Selected excerpt:
What happens when the trace duration is increased? For eBPF it's only capturing and translating unique stacks, which won't scale linearly with the trace duration. I tested this by increasing the trace from 10 to 60 seconds, which only increased eBPF post processing from 6 to 7 seconds. The same with perf increased its post processing from 35 seconds to 212 seconds, as it needed to process 6x the volume of data. To finish understanding this fully, it's worth noting that post processing is a user-level activity that can be tuned to interfere less with the production workload, such as by using different scheduler priorities. Imagine capping CPU at 10% (of one CPU) for this activity: the performance loss may then be negligible, and the eBPF post-processing stage may then take 70 seconds – not too bad. But the perf script time may then take 2120 seconds (35 minutes), which would stall an investigation. And perf's overhead isn't just CPU, it's also disk I/O.
How does this MySQL example compare to production workloads? It was doing 102k context switches per second, which is relatively high: many production systems I see at the moment are in the 20-50k/s range. That would suggest that the overheads described here are about 2x higher than I would see on those production systems. However, the MySQL stack depth is relatively light, often only 20-40 frames, whereas production applications can exceed 100 frames. That matters as well, and may mean that my MySQL stack walking overheads are perhaps only half what I would see in production. So this may balance out for my production systems.
Linux: perf, eBPF
Off-CPU analysis is a generic approach that should work on any operating system. I'll demonstrate doing it on Linux using off-CPU tracing, then summarize other OSes in later sections.
There are many tracers available on Linux for off-CPU analysis. I'll use eBPF here, as it can easily do in-kernel summaries of stack traces and times. eBPF is part of the Linux kernel, and I'll use it via the bcc frontend tools. These need at least Linux 4.8 for stack trace support.

Data provided:

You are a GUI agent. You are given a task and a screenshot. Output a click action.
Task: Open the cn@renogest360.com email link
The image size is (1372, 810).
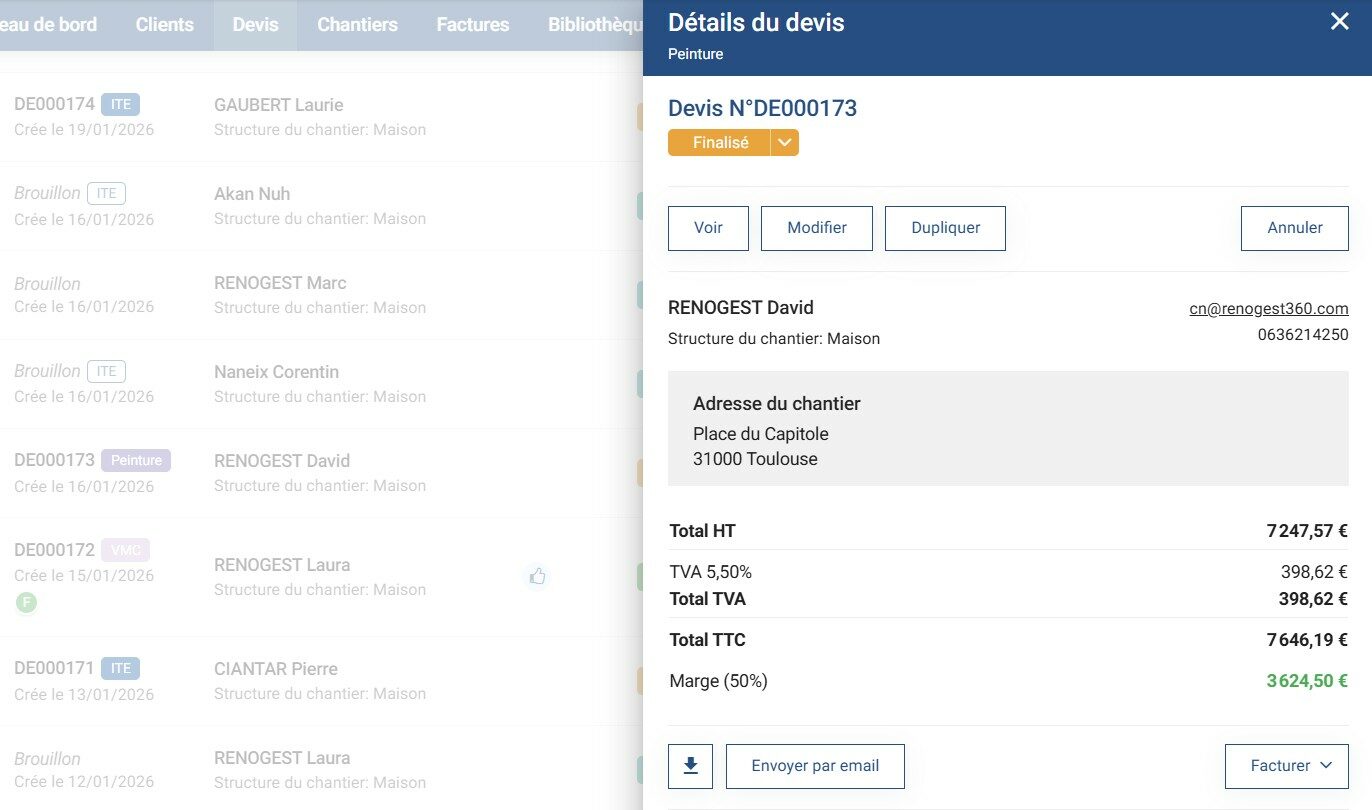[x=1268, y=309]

Problem description: Rewrite the off-CPU analysis text starting at "Linux: perf, eBPF" and ending at "stack trace support.", putting "platform" in place of "operating system". The listing has no connection to the off-CPU analysis text.

Full solution:
Linux: perf, eBPF
Off-CPU analysis is a generic approach that should work on any platform. I'll demonstrate doing it on Linux using off-CPU tracing, then summarize other OSes in later sections.
There are many tracers available on Linux for off-CPU analysis. I'll use eBPF here, as it can easily do in-kernel summaries of stack traces and times. eBPF is part of the Linux kernel, and I'll use it via the bcc frontend tools. These need at least Linux 4.8 for stack trace support.